A Long Day
Position: 47 55.71 S 074 36.18 W
Today has been a long one. Last night we had anchored at the head of a long narrow cove and I had used the stern anchor to control our approach to the narrow head where I dropped the main anchor at short stay to hold the bows while I ran two shorelines to some trees. Consequently this morning there was a little more to do before we could get underway and it was not until 10 a.m. that we had cleared the Caleta and were once more out in the main channel, there to find almost a flat calm and a steady drizzle, not my favourite combination.

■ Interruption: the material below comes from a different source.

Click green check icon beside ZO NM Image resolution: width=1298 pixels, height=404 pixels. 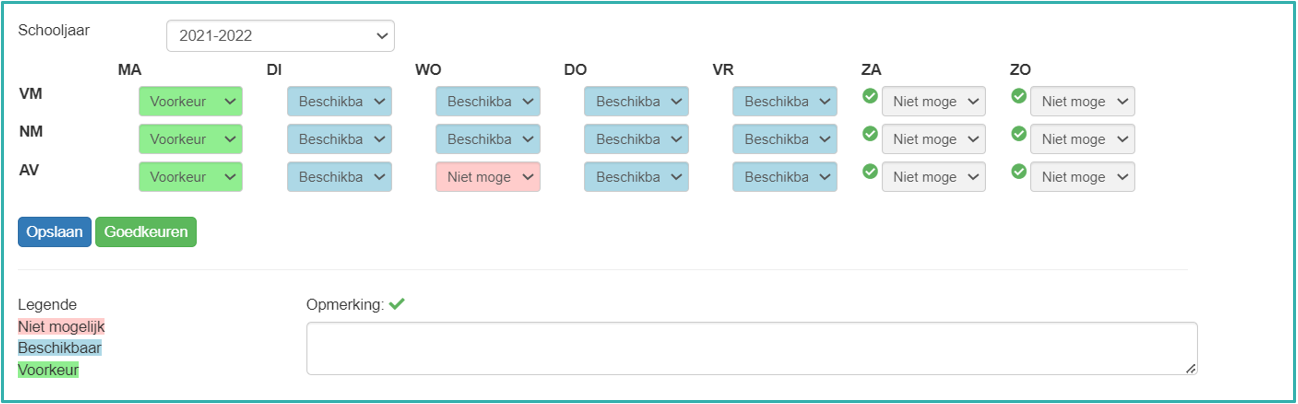point(1019,134)
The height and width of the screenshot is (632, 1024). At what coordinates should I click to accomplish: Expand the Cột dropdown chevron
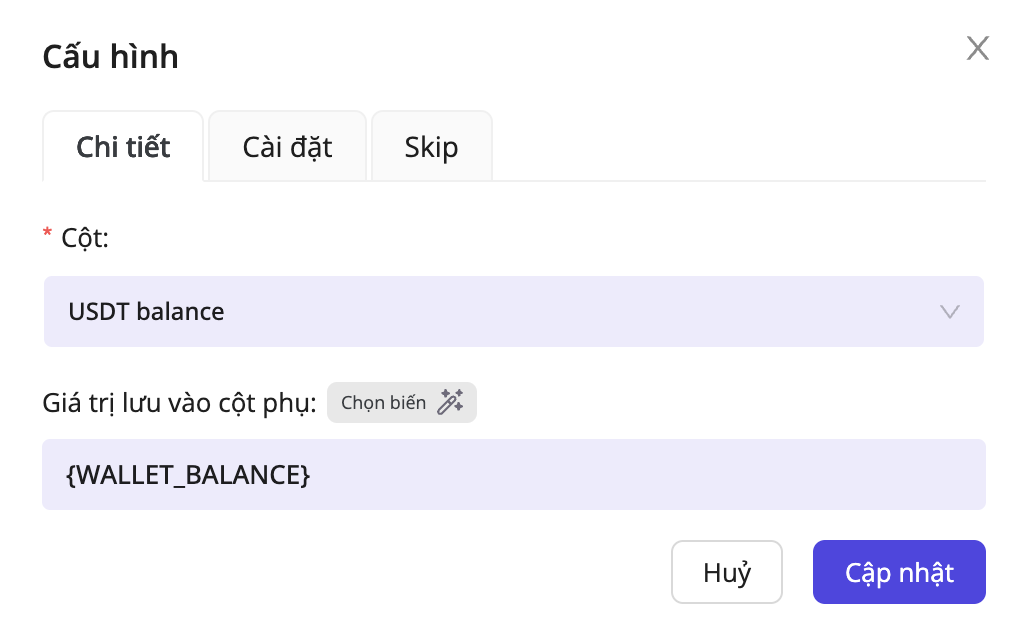click(950, 311)
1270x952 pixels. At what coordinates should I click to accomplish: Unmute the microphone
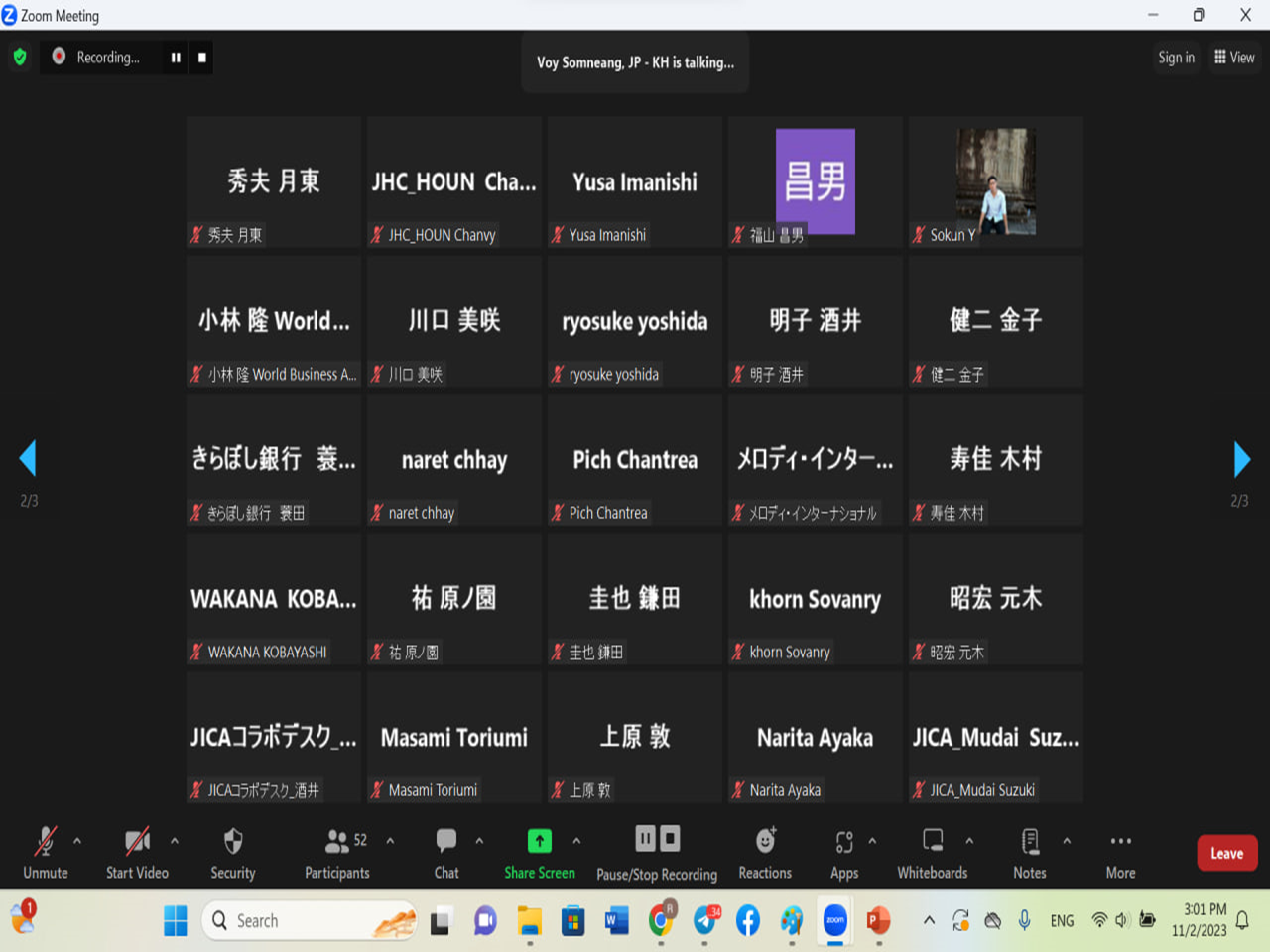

We motored for about an hour before I became thoroughly fed up with standing in the rain steering, instead I left Sylph to drift while I made some pancakes. Some wind arrived while devouring the fruits of my galley labour, and we continued to make slow progress against the relatively light headwind. We made the bay, Puerto Island, that I had intended as the evening’s stopover just on sunset but on entering found the buoy advertised in the cruising guide was not present and the water was otherwise to deep and the bay to open to be considered safe in a strong wind, which are in fact forecast for later tonight and tomorrow.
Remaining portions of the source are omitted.